It's Brain Awareness Week! To celebrate, we'll post a series of mini-Q&As with MIT Press authors throughout the week. Paul H. Patterson, neurobiologist and author of Infectious Behavior: Brain-Immune Connections in Autism, Schizophrenia, and Depression, kicks us off.
What sparked your interest in developmental neurobiology?
I did my PhD in membrane biochemistry and then wanted to "figure out how the brain works". I chose dissociated neuronal cell culture as an informative and feasible approach to biochemical questions. These neurons growing in vitro presented an attractive preparation for studying neuronal development, and one could add other types of cells at will and see how that affected development. It turned out that adding certain non-neuronal cells to cultured neurons radically altered the type of neurons that eventually developed. We pursued the active factor that drove these changes and eventually found it to be a cytokine, later termed LIF. Over the years, we found that LIF is critically important in the brain's response to injury and disease. In this way, we accidentally stumbled on interactions between the brain and immune systems. In fact, we just published on a gene therapy approach, delivering LIF to a multiple sclerosis mouse model and achieved remarkable remyelination.
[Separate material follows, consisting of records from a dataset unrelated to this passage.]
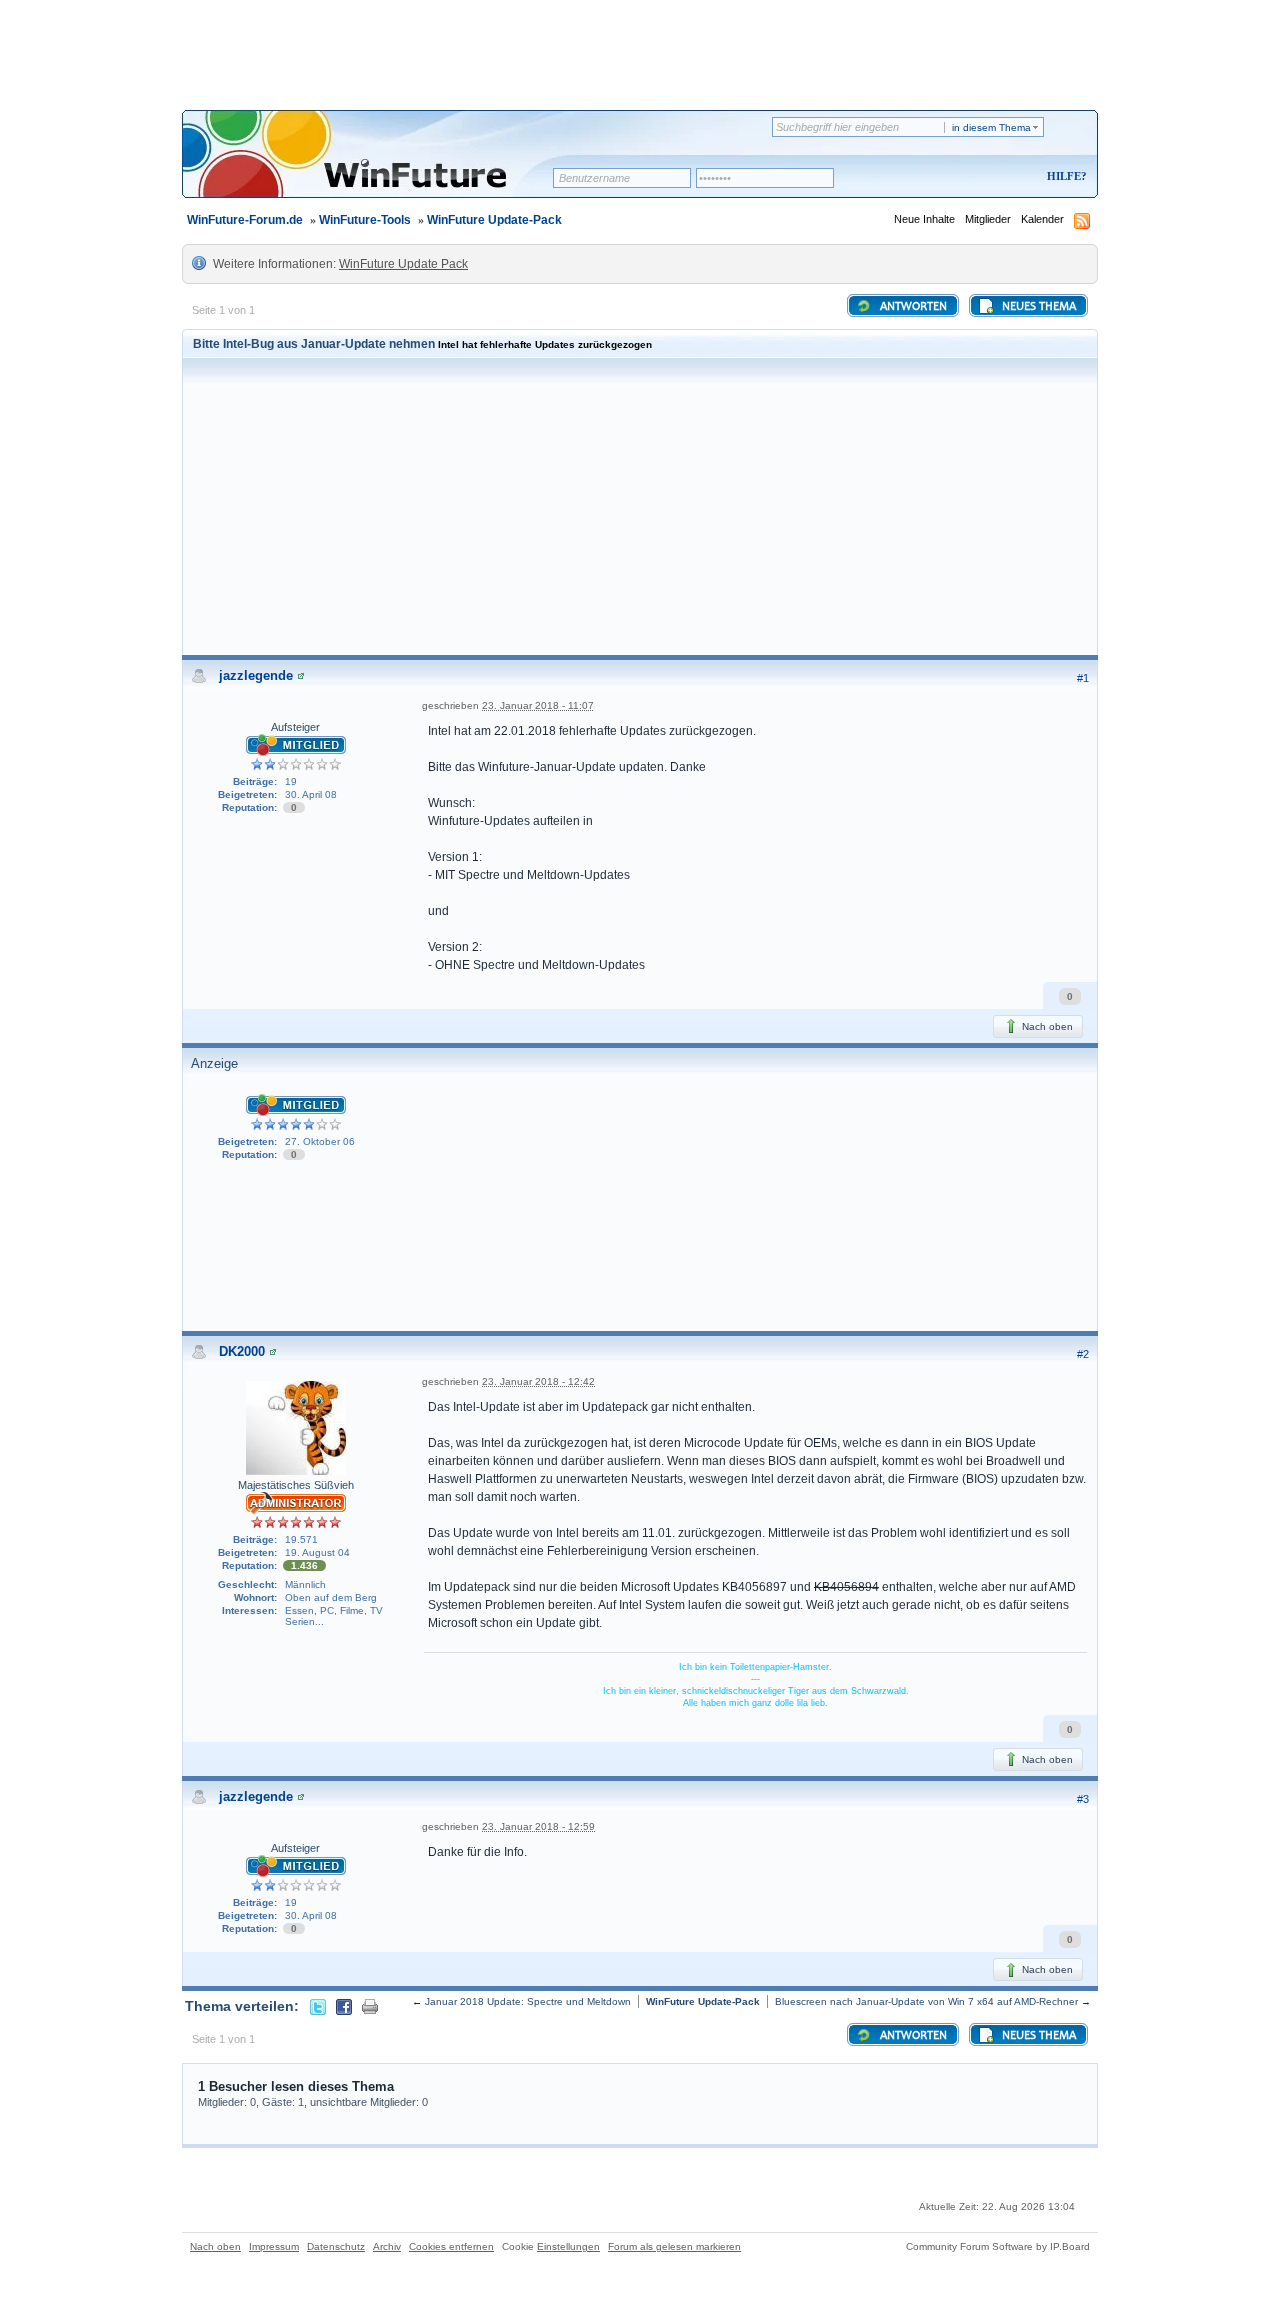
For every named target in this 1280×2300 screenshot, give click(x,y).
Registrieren (983, 177)
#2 (1083, 1354)
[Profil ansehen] (301, 675)
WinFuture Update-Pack (494, 220)
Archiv (387, 2246)
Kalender (1042, 219)
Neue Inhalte (924, 219)
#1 (1083, 678)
How have your research interests and methods changed over the course of your career?
Starting at Harvard and then at Caltech, I gave lectures on mental illness and became dissatisfied with the mouse models available at the time. I thought we should try to make a contribution in this area. We made use of the epidemiology showing that infection during pregnancy can increase the risk of schizophrenia in the offspring. Making a mouse model of this risk factor has proven a productive approach, allowing us to examine how the maternal response to infection alters fetal brain development. The model is also useful for exploring potential therapeutic approaches. It is now being used in at least 35 laboratories around the world.
What kinds of changes (if any) do you think we need to make in brain science education?
I'd like to see more information on the brain introduced early on in school--by 4th grade, for instance. I've given such lectures and demos to young kids and they are really intrigued. It's a natural inroad to getting kids interested in science, as everyone wants to know how we think, remember, communicate etc.